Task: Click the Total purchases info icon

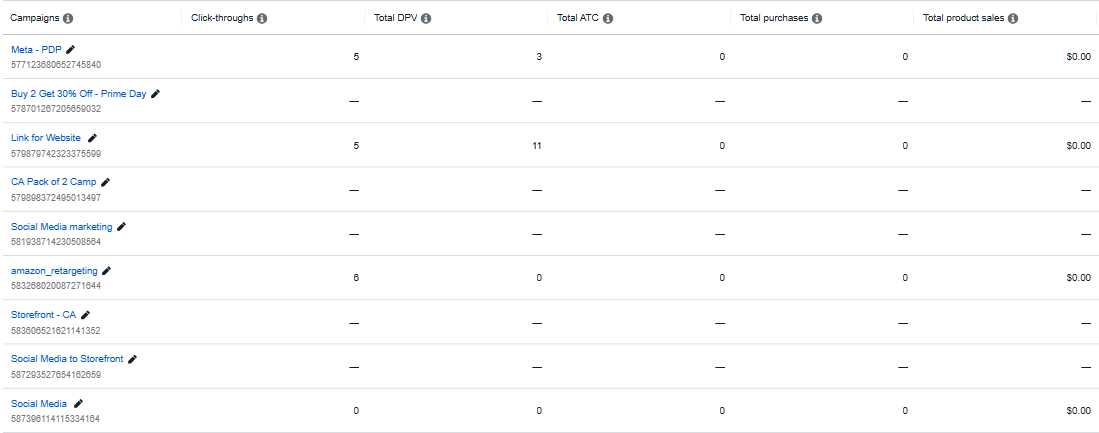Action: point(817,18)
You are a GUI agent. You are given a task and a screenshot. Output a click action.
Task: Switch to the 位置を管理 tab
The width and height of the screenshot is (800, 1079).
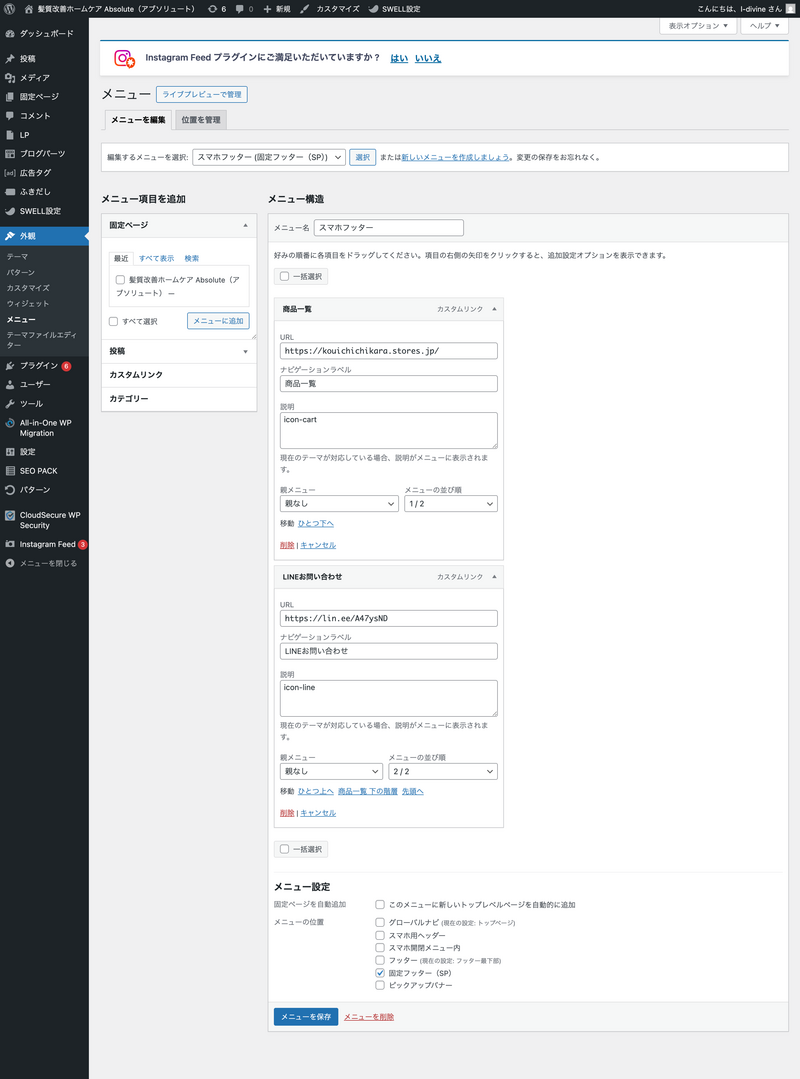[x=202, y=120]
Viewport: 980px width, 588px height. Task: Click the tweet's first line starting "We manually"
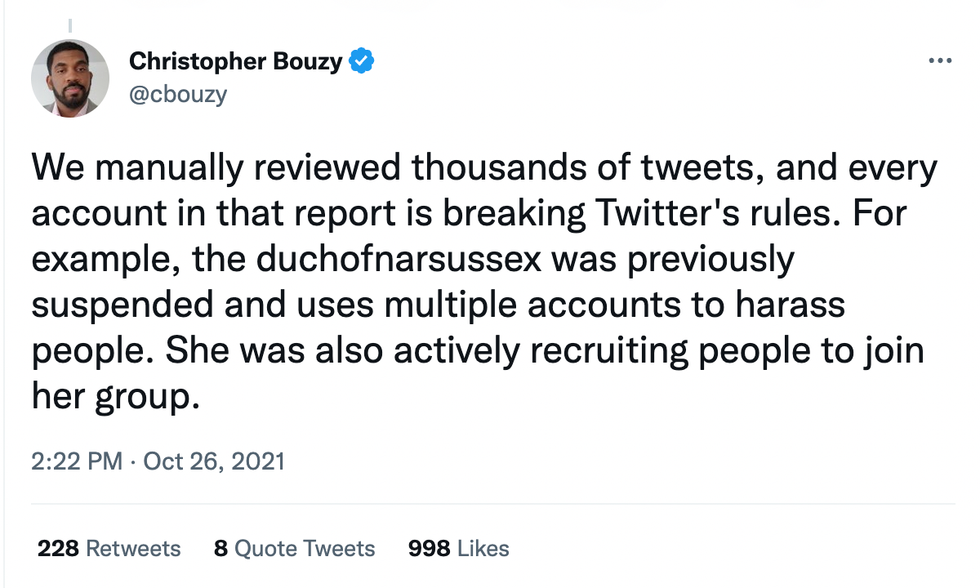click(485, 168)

——

Lay out each line of the entries above as a Markdown table with the columns Row and Line, numbering the rows and leaving out blank lines. Omit the pictures from the table.

| Row | Line |
|---|---|
| 1 | Task: Click the Total purchases info icon |
| 2 | Action: point(817,18) |
| 3 | You are a GUI agent. You are given a task and a screenshot. Output a click action. |
| 4 | Task: Switch to the 位置を管理 tab |
| 5 | The width and height of the screenshot is (800, 1079). |
| 6 | [x=202, y=120] |
| 7 | Viewport: 980px width, 588px height. Task: Click the tweet's first line starting "We manually" |
| 8 | click(485, 168) |